▶ **Assignment**: Copy the data exactly. Leave nothing out.

Provided material: Begin

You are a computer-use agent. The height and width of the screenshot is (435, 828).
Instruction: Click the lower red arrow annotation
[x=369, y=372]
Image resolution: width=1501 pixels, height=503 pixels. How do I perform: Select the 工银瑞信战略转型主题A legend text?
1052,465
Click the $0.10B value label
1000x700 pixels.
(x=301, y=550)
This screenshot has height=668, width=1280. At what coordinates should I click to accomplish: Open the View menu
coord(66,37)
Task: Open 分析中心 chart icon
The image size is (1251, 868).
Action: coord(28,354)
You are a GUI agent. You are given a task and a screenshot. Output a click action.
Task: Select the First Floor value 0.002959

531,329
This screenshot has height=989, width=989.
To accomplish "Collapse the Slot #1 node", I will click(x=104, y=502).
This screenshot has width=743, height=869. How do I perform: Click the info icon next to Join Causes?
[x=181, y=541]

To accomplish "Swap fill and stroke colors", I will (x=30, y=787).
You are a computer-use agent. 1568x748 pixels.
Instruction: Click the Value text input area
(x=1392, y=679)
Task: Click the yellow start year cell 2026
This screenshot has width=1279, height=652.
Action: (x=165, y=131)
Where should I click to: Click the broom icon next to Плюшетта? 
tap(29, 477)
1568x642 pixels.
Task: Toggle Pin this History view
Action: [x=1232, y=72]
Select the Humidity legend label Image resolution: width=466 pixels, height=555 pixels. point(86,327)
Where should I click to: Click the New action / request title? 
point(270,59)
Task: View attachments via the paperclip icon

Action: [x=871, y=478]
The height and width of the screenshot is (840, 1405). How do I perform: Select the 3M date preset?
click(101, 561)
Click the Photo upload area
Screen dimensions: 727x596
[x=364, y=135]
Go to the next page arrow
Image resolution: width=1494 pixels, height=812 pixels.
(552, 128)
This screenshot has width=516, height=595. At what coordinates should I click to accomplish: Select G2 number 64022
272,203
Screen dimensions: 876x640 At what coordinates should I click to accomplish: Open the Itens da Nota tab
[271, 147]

Provided material: End

▶ **Response area**:
You are a computer-use agent. The height and width of the screenshot is (435, 828).
Instruction: Click the lower red arrow annotation
[x=369, y=372]
Image resolution: width=1501 pixels, height=503 pixels. How do I perform: Select the 工银瑞信战略转型主题A legend text?
1052,465
Click the $0.10B value label
1000x700 pixels.
(x=301, y=550)
This screenshot has height=668, width=1280. At what coordinates should I click to accomplish: Open the View menu
coord(66,37)
Task: Open 分析中心 chart icon
The image size is (1251, 868).
Action: coord(28,354)
You are a GUI agent. You are given a task and a screenshot. Output a click action.
Task: Select the First Floor value 0.002959

531,329
This screenshot has height=989, width=989.
To accomplish "Collapse the Slot #1 node", I will click(x=104, y=502).
This screenshot has width=743, height=869. How do I perform: Click the info icon next to Join Causes?
[x=181, y=541]

To accomplish "Swap fill and stroke colors", I will (x=30, y=787).
You are a computer-use agent. 1568x748 pixels.
Instruction: Click the Value text input area
(x=1392, y=679)
Task: Click the yellow start year cell 2026
This screenshot has width=1279, height=652.
Action: (x=165, y=131)
Where should I click to: Click the broom icon next to Плюшетта? 
tap(29, 477)
1568x642 pixels.
Task: Toggle Pin this History view
Action: [x=1232, y=72]
Select the Humidity legend label Image resolution: width=466 pixels, height=555 pixels. point(86,327)
Where should I click to: Click the New action / request title? 
point(270,59)
Task: View attachments via the paperclip icon

Action: [x=871, y=478]
The height and width of the screenshot is (840, 1405). How do I perform: Select the 3M date preset?
click(101, 561)
Click the Photo upload area
Screen dimensions: 727x596
[x=364, y=135]
Go to the next page arrow
Image resolution: width=1494 pixels, height=812 pixels.
(552, 128)
This screenshot has width=516, height=595. At what coordinates should I click to accomplish: Select G2 number 64022
272,203
Screen dimensions: 876x640 At what coordinates should I click to accomplish: Open the Itens da Nota tab
[271, 147]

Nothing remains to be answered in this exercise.